Course/Event Essentials
Training Content and Scope
Other Information
In the ever-growing complexity of computer architectures, code optimisation has become the main route to keep pace with hardware advancements and effectively make use of current and upcoming High Performance Computing systems.
Have you ever asked yourself:
- Where are the performance bottlenecks of my application?
- What is the maximum speed-up achievable on the architecture I am using?
- Does my code scale well across multiple machines?
- Does my implementation match my HPC objectives?
In this workshop, we will discuss these questions and provide a unique opportunity to learn techniques, methods and solutions on how to improve code, how to enable the new hardware features and how to use visualise the potential benefits of an optimisation process.
We will describe the latest micro-processor architectures and how developers can efficiently use modern HPC hardware, including SIMD vector units and the memory hierarchy. We will also touch upon exploiting intra-node and inter-node parallelism.
Attendees will be guided along the optimisation process through the incremental improvement of an example application. Through hands-on exercises they will learn how to enable vectorisation using simple pragmas and more effective techniques like changing data layout and alignment.
The work is guided by hints from compiler reports, and profiling tools such as Intel® Advisor, Intel® VTune™ Amplifier, Intel® Application Performance Snapshot and LIKWID for investigating and improving the performance of an HPC application.

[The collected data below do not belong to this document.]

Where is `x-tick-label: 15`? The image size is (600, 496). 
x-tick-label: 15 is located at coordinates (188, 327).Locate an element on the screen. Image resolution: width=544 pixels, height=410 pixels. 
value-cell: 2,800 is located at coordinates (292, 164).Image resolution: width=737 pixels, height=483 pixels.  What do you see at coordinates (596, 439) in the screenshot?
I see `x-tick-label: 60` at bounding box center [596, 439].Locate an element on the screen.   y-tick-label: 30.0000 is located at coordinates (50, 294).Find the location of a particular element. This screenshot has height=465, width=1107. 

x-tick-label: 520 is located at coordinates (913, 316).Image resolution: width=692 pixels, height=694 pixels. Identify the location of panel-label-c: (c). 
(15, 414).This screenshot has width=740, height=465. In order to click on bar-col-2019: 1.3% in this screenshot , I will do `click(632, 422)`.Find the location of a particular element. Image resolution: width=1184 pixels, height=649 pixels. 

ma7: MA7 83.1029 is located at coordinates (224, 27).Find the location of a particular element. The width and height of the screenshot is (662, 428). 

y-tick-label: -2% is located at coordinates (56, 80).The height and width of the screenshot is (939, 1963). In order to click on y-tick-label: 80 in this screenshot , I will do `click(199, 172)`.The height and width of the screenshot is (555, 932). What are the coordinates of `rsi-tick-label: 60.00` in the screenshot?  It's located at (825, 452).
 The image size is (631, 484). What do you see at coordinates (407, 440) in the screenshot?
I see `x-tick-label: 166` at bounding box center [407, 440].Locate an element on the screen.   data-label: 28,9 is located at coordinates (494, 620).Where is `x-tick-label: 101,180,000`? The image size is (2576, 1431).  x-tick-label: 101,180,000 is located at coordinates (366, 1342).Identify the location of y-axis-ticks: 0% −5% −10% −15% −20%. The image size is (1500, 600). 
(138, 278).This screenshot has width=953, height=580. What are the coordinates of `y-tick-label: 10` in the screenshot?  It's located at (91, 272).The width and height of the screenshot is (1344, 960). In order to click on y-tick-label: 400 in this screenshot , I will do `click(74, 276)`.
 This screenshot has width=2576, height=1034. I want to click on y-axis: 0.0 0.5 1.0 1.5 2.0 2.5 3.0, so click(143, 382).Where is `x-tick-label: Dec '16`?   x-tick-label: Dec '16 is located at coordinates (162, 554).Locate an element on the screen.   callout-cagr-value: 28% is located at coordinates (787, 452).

You can ask the lecturers in the Q&A session about how to optimise your code. Please provide a description of your code in the registration form.
Learning Goals
Through a sequence of simple, guided examples of code modernisation, the attendees will develop awareness on features of multi and many-core architecture which are crucial for writing modern, portable and efficient applications.
A special focus will be dedicated to scalar and vector optimisations for the Intel® Xeon® Scalable processor, code-named Skylake, utilised in the SuperMUC-NG machine at LRZ.
The workshop interleaves lecture and practical sessions.